Kondos Valley is a village in the Ghanche District of Gilgit-Baltistan. It shares boundaries with China on the northern side and India on the eastern side. It is 150 km from Skardu and 50 km from Khaplu with its population of approximately 5,500 people.

It is located 9,500 feet above sea level. Some parts of the Siachen Glacier are also situated at Kondus valley.

There are two rivers and a number of streams. Kondus Ghanche is very beautiful and there is a large number of mighty peaks. Before 1984 many mountaineers and expeditions used to visit Kondus. But after 1984 Pakistan Army founded their camps and it became prohibited for foreigners.
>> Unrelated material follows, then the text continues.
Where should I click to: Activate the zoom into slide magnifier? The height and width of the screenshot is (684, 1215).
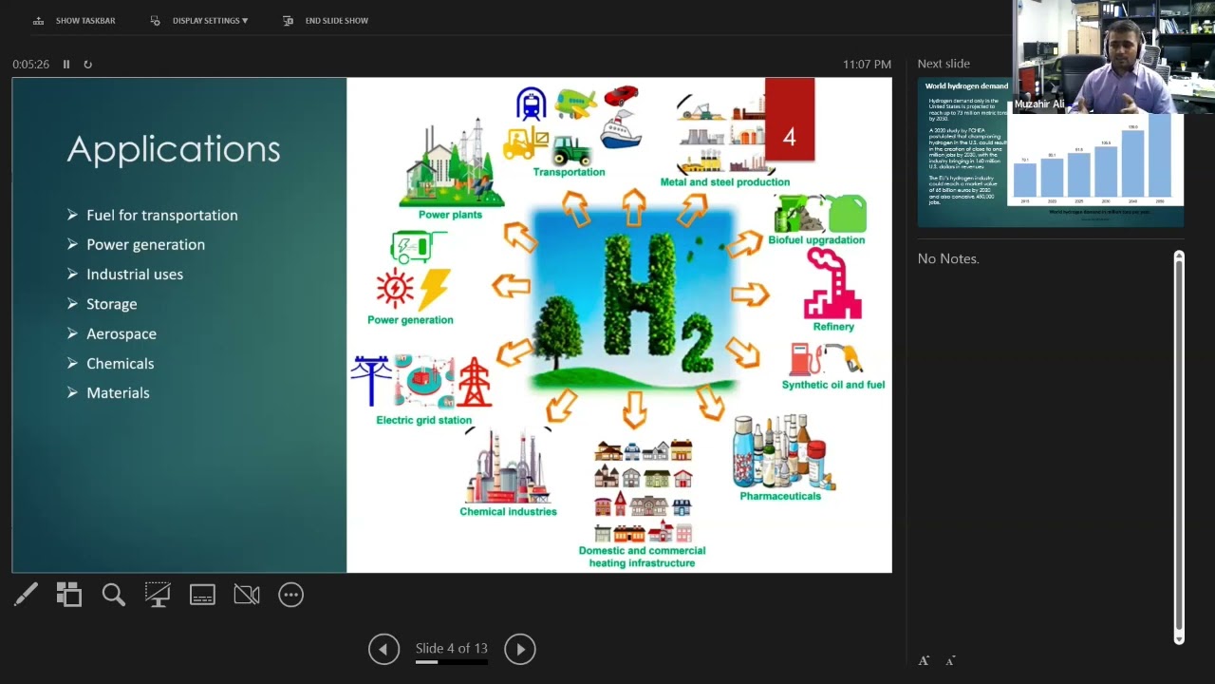114,595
Kondus is situated northern side of Pakistan near the Siachen Glacier. It's considered as one of the last village of Pakistan near the Indian border. There are six villages Lachat, Thang, Jaffarabad, Choghogron, Karmanding, and Khorkondo respectively. People's occupations are farmers and mostly depend on agriculture. There are many waterfalls and springs especially hot-spring in Khorkondo. Due to this reason, Khorkondo is also known as a hot-spring. Water is enough for agricultural purposes. Two rivers are flowing through the village i.e River Khorkondo & River Kayver which meet at the center known as Lobaha mor. The road is not metalling however working is being carried in August 2021. The literacy rate is approximately 75%. The total population is above ten thousand.